NEW CHIP COMBINES ELECTRONICS WITH LIVING
SENSORS
By Sean Henahan, Access Excellence
OAK RIDGE, Tenn. (April 28, 1997) A bioluminescent bioreporter integrated
circuit, dubbed "Critters on a Chip," offers a innovative, and
inexpensive, method for detection of pollutants, explosives and chemicals
in soil and water.
The half-living, half-silicon chip was developed at the Department of Energy's
Oak Ridge National Laboratory (ORNL). The chip consists of living sensors
-- such as bioluminescent bacteria -- placed on a standard integrated circuit,
or chip. In the presence of targeted substances, including pollutants and
explosives, the bacteria emit a visible blue-green light.
"Because the integrated circuits are small, low-power, rugged and
can be made wireless, they can be placed in areas other devices cannot,"
said ORNL's Mike Simpson, developer of the hybrid chip. "The bioreporters
can be engineered to be very specific and sensitive to a particular substance."
Simpson, a member of the lab's Instrumentation and Controls Division, expects
the chip to cost less than $1 apiece to mass produce. Other potential uses
for the chip, which can be designed to transmit a signal to a receiver
that's connected to a computer, include in medical diagnostics and industrial
process monitors.
The critters chip is small -- 2 millimeter x 2 millimeter and about a half
millimeter thick -- and can be produced using standard integrated circuit
manufacturing processes. Simpson and Gary Sayler, who heads the University
of Tennessee's Center for Environmental Biotechnology, recently produced
a prototype using Pseudomonas fluorescens HK44, a genetically engineered
microorganism that produces light as it breaks down hazardous
waste.
Sayler and Simpson exposed the prototype chip to naphthalene, a component
of crude petroleum, and were able to clearly detect a signal, demonstrating
that the critter chip was working.
Because the chip is small, inexpensive and provides information quickly,
monitoring of remediation at contaminated sites could be done more accurately
and more efficiently. The critters on a chip could replace today's bulky,
expensive and complicated optical detection systems that use photo multipliers
and optical fibers buried in the ground. It could also allow for more extensive monitoring
of a remediation site with no increase in cost, Simpson said.

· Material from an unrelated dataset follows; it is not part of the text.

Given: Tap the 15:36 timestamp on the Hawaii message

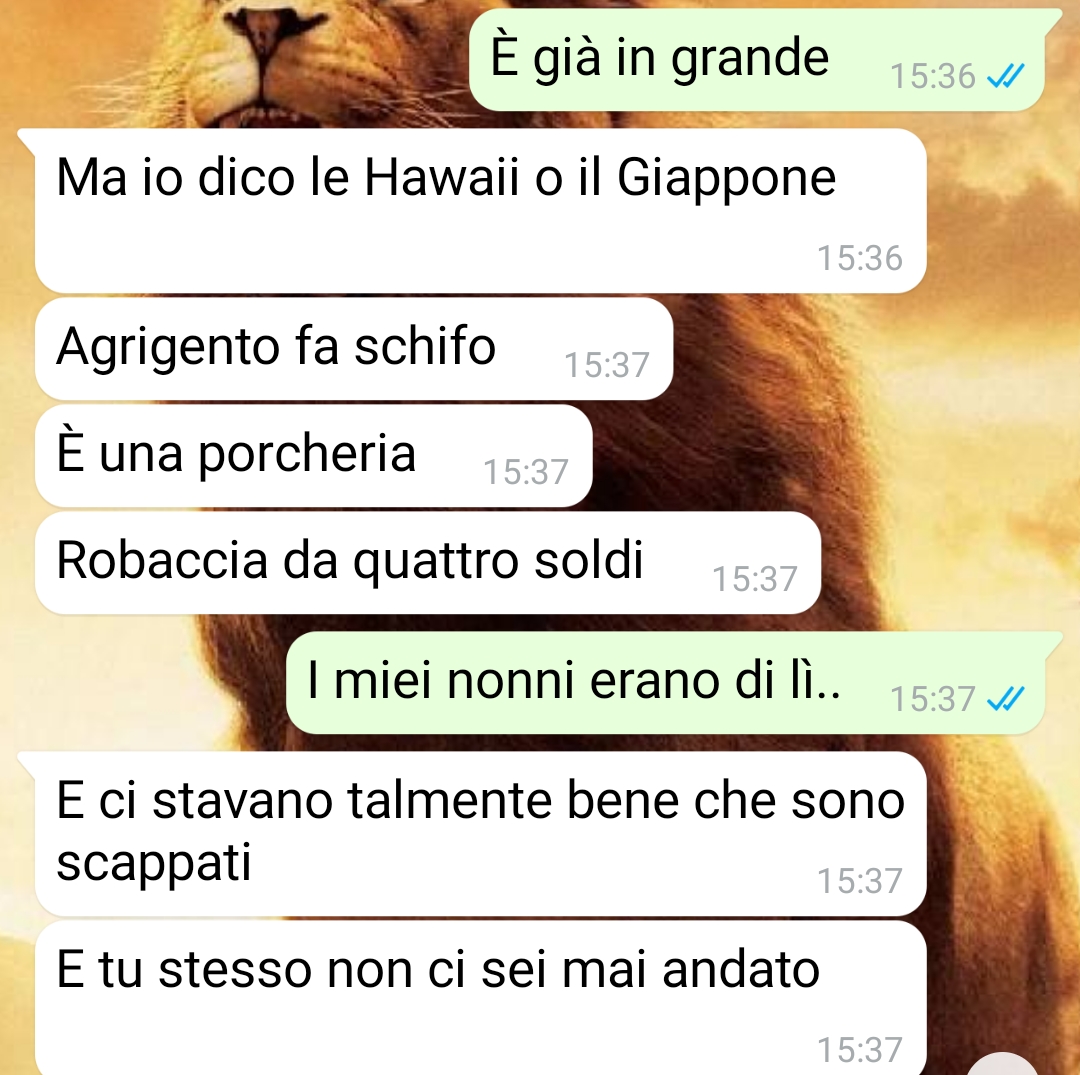Looking at the screenshot, I should pos(860,258).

"This new development using an integrated chip-based approach with
living organisms could dramatically advance the ability to sense a variety
of chemical agents in the environment, such as chemical warfare agents
or other toxic substances and things like environmental estrogens that
could have detrimental effects on living systems," Sayler said.
"If it is indeed possible to manufacture these part electronic and
part biological systems as a small, inexpensive chip, it would dramatically
improve the ability to monitor many different types of environments."